Early in the course of the disease, light aerobic exercise and slow, easy stretching may help you stay strong, reduce fatigue and depression, and prevent muscle cramps and spasms. A physical therapist can help plan safe physical activities and evaluate your changing needs throughout the course of the disease.

People who have ALS often have problems chewing and swallowing. Making changes in your diet can help you avoid choking and ensure adequate nutrition. These might include eating smaller, more frequent meals and choosing foods that are soft and easy to swallow.

As ALS progresses, it will become more and more difficult to move around and perform basic daily activities. A variety of supportive devices and equipment can help you avoid injury and remain independent. These may include:

• A neck (cervical) collar to support the head if the neck muscles become weak.
• Foot and ankle braces, a cane, a walker, or a wheelchair to help you stay mobile.
• Ramps, handrails, a raised toilet seat, or a shower seat.
• Erasable writing tablets, voice amplifiers, or other devices to help you communicate if speaking becomes difficult.

There are lots of other devices that can help with bathing, eating, dressing, and communicating. Talk to an occupational therapist for suggestions on what devices might be best and what changes might make it safer and easier for you to live in your home. Ask your health professional about having a home health nurse come to your home to find out about your needs.

Planning for the future

If you or someone in your family has ALS, learn as much as you can about the disease and the options for care. As the disease progresses, you may have choices about care and treatment. As you face these decisions, remember that what's right for one person with ALS may not feel right for another person. What you value and want are important factors in making these choices.

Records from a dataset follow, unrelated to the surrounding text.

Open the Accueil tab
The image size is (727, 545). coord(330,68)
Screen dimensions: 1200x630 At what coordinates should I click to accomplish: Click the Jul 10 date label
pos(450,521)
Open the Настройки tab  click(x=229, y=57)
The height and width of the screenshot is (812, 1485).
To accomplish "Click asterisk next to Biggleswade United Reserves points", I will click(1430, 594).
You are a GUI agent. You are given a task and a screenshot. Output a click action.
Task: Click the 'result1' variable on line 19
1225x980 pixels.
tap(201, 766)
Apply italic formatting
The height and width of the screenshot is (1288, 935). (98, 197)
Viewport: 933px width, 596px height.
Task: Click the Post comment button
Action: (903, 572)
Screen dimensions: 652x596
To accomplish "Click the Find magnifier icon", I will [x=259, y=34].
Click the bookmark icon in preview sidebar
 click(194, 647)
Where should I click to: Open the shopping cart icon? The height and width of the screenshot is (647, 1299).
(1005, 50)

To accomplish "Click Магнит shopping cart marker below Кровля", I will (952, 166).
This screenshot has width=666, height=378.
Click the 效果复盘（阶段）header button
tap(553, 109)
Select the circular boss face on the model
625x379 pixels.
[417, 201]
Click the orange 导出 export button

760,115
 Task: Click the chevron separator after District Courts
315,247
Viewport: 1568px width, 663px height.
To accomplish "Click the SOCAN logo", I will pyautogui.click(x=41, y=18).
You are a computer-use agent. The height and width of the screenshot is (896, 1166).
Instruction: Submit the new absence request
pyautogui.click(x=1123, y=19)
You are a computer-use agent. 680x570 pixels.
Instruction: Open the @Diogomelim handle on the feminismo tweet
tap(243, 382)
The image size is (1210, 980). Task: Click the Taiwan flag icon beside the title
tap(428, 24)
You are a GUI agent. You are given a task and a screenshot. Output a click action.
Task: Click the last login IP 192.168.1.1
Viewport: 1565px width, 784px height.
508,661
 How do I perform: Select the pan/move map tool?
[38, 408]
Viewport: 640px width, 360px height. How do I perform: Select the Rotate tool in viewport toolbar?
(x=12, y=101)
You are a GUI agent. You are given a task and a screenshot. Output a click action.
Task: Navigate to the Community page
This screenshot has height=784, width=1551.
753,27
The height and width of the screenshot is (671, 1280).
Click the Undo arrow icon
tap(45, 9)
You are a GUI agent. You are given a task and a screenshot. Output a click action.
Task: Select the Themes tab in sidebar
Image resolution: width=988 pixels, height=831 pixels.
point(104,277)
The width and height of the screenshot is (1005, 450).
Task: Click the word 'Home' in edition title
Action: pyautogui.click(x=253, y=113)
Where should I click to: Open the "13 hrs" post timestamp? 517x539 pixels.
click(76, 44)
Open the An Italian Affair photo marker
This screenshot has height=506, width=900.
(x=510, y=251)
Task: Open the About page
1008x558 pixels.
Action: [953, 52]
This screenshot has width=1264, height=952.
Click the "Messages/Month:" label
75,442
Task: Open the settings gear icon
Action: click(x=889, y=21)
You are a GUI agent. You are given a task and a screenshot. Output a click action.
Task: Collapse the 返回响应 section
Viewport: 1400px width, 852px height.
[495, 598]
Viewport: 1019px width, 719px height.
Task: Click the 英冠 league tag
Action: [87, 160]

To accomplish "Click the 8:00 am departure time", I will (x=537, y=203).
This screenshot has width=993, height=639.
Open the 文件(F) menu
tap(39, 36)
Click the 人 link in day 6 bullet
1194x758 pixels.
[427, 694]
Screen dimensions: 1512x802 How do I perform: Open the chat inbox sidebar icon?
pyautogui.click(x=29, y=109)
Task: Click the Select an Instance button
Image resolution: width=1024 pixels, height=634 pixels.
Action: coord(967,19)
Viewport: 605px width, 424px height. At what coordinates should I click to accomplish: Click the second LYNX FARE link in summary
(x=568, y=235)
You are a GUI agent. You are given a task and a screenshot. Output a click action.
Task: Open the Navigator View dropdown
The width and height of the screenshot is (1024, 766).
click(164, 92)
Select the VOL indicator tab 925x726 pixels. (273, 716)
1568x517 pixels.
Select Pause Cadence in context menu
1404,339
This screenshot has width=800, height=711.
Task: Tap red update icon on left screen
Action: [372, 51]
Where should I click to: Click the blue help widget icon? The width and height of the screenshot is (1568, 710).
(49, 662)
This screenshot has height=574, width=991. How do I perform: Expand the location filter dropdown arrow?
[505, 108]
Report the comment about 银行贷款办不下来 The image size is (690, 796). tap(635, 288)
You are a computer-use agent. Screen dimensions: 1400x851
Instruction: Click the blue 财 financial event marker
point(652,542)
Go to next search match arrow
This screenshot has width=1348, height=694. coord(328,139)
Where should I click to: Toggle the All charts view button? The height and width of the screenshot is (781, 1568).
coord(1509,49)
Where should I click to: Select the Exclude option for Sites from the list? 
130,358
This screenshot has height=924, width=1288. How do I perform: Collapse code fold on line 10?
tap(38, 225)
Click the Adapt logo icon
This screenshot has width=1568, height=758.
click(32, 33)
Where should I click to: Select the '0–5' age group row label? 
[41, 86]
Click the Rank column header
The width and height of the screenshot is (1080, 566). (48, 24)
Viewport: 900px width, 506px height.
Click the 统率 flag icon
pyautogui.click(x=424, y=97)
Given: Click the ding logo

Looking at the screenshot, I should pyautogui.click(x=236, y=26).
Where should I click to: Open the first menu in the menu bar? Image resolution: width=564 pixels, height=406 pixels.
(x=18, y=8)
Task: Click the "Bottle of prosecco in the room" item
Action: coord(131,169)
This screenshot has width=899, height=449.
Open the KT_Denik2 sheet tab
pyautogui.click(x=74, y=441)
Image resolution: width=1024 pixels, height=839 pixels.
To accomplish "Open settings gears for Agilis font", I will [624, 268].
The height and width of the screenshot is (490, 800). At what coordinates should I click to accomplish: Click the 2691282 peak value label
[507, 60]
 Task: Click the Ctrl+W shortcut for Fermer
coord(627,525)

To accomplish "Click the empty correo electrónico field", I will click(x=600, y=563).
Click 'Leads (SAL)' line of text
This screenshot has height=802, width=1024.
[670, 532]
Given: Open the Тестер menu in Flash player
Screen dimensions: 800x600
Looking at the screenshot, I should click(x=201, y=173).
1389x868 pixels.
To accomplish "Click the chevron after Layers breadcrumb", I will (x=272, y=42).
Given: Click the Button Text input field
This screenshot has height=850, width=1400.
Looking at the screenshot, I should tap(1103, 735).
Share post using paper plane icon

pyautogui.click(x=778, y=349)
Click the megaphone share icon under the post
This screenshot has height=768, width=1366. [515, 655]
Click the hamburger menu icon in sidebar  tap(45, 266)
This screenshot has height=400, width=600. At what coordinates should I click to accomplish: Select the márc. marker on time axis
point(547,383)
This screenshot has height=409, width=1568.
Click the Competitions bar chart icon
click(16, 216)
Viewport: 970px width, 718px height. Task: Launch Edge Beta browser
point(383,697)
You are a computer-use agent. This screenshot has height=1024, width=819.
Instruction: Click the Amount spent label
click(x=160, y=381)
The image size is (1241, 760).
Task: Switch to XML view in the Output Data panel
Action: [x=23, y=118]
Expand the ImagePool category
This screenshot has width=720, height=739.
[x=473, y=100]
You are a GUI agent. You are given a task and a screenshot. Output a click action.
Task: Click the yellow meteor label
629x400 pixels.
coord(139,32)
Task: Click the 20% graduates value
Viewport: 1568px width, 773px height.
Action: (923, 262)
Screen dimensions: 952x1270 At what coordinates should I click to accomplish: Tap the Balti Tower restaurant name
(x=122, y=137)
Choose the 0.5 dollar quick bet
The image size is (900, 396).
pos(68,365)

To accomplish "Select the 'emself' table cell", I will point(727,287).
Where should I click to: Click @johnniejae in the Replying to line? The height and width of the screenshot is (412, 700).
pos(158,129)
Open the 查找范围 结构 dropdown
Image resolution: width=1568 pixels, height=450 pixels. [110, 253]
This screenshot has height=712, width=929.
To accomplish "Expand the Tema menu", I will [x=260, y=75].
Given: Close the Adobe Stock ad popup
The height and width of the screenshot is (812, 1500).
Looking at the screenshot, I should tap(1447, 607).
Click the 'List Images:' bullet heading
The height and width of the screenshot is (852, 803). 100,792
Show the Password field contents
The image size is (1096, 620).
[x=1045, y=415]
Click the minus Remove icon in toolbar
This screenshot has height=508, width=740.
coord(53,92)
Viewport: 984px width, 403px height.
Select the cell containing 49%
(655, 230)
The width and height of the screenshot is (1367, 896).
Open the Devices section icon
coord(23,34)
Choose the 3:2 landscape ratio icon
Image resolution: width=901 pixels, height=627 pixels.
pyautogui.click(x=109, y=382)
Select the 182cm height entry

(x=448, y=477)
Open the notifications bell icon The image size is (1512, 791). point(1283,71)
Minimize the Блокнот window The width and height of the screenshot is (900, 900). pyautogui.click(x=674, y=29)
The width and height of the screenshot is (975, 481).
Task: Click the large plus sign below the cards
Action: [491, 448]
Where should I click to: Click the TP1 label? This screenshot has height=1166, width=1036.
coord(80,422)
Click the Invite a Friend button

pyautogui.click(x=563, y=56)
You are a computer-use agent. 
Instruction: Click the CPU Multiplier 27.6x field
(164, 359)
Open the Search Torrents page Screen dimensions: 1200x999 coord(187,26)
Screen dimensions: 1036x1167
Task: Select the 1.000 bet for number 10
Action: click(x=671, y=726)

Some people want every possible medical treatment to sustain life, while others prefer measures to maintain their comfort without prolonging life. It may be helpful to think about what kind of medical treatment you want. Discuss and decide how aggressively you want to treat complications of the disease, such as breathing problems, difficulty eating, or pneumonia. These decisions may need to be revisited throughout the course of the disease because you may change your mind over time. Some questions for you to consider include the following:

• Do you want a tracheostomy when breathing problems become severe? Tracheostomy provides long-term breathing assistance by making an opening in your neck that leads to your windpipe: oxygen can then be delivered through a tube in the opening. There are less invasive forms of breathing assistance that can be used prior to tracheostomy, but most people with the disease eventually face the decision of whether they want long-term mechanical assistance.
• What type of treatment, if any, do you want if pneumonia or another serious lung infection develops?
• Do you want a feeding tube placed in your stomach when your ability to swallow is reduced or lost?